**Collected data:**
:::
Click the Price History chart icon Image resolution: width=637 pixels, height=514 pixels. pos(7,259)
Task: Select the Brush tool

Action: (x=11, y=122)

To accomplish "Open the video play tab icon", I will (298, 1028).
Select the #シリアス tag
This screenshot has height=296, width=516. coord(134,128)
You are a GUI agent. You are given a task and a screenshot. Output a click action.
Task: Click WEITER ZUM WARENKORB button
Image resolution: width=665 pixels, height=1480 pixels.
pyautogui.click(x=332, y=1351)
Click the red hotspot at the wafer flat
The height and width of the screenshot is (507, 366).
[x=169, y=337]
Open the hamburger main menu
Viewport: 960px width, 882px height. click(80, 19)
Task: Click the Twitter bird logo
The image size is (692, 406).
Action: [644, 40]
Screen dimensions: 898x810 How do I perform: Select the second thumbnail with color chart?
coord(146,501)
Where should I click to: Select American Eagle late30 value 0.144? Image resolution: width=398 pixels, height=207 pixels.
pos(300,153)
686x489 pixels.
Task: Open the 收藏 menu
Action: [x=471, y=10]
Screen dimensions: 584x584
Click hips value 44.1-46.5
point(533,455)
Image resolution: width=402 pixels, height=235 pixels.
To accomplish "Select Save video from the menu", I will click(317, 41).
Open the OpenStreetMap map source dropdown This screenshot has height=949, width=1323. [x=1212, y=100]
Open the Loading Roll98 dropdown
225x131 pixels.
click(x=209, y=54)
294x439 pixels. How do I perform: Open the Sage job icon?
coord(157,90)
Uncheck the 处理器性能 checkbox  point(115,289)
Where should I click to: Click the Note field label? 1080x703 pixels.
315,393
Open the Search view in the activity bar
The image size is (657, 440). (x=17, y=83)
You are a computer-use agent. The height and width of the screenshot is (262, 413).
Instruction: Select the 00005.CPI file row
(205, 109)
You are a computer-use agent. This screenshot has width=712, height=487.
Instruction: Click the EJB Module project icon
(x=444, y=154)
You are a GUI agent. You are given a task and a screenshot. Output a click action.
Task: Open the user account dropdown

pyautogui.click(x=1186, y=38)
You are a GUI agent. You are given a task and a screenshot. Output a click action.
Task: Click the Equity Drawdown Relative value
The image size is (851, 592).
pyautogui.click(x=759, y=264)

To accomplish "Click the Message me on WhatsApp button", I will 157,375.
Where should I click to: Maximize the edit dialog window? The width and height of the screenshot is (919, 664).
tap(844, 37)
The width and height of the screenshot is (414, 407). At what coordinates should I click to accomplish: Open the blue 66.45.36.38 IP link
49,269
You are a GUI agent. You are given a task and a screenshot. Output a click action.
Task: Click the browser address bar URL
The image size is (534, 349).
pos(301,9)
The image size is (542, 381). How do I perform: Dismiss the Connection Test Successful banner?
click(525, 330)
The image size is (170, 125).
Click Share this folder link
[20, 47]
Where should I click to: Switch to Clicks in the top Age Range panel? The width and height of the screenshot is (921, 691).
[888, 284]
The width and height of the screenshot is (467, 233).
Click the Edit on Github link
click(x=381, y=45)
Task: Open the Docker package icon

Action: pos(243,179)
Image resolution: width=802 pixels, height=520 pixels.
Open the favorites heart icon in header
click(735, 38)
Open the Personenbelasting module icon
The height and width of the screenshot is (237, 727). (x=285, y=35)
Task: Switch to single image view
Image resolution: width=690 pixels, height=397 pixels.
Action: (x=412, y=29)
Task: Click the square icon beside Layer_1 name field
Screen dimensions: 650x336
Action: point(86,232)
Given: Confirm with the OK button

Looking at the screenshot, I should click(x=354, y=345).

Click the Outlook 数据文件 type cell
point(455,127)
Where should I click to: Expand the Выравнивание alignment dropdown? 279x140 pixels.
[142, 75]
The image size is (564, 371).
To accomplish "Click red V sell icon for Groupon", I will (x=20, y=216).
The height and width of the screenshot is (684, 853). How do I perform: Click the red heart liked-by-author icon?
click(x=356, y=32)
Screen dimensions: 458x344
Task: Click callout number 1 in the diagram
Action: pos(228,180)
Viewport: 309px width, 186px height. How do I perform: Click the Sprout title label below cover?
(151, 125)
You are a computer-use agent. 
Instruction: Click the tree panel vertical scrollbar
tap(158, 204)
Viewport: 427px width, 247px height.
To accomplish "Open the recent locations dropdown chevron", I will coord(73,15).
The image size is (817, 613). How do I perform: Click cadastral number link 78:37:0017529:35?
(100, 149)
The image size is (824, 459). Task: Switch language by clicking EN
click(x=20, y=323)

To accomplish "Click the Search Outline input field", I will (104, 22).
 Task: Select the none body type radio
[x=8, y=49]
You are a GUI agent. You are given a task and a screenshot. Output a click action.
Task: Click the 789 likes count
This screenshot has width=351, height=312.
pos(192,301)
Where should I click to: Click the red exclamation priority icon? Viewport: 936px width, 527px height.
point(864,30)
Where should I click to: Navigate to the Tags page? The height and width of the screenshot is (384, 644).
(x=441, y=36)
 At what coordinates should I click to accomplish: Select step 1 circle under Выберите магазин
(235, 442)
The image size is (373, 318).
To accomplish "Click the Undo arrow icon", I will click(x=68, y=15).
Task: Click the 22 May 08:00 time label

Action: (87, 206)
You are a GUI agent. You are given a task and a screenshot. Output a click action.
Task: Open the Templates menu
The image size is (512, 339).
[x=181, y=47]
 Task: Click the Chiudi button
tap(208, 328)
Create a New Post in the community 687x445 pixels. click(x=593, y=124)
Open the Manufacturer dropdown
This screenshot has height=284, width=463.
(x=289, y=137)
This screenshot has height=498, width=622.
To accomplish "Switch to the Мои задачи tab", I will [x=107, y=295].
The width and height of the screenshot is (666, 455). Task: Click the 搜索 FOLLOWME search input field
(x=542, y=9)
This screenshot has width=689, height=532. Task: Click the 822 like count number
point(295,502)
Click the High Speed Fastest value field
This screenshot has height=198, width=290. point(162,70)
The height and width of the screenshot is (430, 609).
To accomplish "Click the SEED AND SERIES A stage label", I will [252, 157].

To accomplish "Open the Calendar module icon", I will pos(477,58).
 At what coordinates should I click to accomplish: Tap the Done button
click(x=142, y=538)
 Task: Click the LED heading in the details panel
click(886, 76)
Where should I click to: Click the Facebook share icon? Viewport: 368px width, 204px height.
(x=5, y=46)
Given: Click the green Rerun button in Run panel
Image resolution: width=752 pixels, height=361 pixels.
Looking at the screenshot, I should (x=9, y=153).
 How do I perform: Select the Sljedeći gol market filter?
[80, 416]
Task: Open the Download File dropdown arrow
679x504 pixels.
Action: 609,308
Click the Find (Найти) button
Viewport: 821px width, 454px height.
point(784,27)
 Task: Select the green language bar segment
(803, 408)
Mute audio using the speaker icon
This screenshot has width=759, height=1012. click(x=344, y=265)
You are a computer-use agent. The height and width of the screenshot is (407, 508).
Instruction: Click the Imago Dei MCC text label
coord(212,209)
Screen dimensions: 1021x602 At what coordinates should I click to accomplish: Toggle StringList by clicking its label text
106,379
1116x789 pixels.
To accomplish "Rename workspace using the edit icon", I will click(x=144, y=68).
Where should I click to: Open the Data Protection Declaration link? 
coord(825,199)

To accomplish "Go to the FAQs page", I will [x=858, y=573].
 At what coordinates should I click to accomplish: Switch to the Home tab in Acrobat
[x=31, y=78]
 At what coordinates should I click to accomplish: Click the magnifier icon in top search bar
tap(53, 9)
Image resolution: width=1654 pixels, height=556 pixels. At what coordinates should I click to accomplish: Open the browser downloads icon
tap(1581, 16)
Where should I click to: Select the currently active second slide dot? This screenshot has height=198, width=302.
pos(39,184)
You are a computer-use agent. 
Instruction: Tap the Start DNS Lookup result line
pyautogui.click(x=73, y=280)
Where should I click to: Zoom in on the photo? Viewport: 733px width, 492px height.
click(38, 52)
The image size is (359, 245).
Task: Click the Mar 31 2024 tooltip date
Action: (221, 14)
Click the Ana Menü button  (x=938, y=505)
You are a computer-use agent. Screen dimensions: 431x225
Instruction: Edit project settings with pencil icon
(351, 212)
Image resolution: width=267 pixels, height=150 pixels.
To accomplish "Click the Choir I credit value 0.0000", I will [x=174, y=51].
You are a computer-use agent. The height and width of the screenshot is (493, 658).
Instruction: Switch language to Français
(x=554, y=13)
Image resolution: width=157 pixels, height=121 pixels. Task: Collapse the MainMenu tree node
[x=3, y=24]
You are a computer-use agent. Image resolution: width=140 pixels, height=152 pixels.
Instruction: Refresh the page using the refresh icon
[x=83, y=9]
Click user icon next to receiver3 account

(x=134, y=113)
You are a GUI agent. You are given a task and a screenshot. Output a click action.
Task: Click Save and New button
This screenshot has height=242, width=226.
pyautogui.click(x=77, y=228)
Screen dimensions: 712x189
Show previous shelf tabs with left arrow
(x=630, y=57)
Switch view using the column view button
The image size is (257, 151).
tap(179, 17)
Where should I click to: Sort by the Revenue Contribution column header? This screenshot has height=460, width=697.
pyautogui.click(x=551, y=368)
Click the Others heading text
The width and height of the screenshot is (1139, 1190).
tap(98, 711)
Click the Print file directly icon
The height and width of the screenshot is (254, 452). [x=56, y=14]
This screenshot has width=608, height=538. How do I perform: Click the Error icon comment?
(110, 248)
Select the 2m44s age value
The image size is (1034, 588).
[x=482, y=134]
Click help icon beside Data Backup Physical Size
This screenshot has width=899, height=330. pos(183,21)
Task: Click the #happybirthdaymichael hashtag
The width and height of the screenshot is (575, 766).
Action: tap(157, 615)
:::
**PROBLEM REQUIREMENTS:** Each line that contains the string "computer" should be copied from the data above.

**FINISHED EXERCISE:**
You are a computer-use agent. The height and width of the screenshot is (262, 413).
You are a computer-use agent. This screenshot has width=712, height=487.
You are a computer-use agent. 
You are a computer-use agent. The height and width of the screenshot is (407, 508).
You are a computer-use agent. 
You are a computer-use agent. Screen dimensions: 431x225
You are a computer-use agent. The height and width of the screenshot is (493, 658).
You are a computer-use agent. Image resolution: width=140 pixels, height=152 pixels.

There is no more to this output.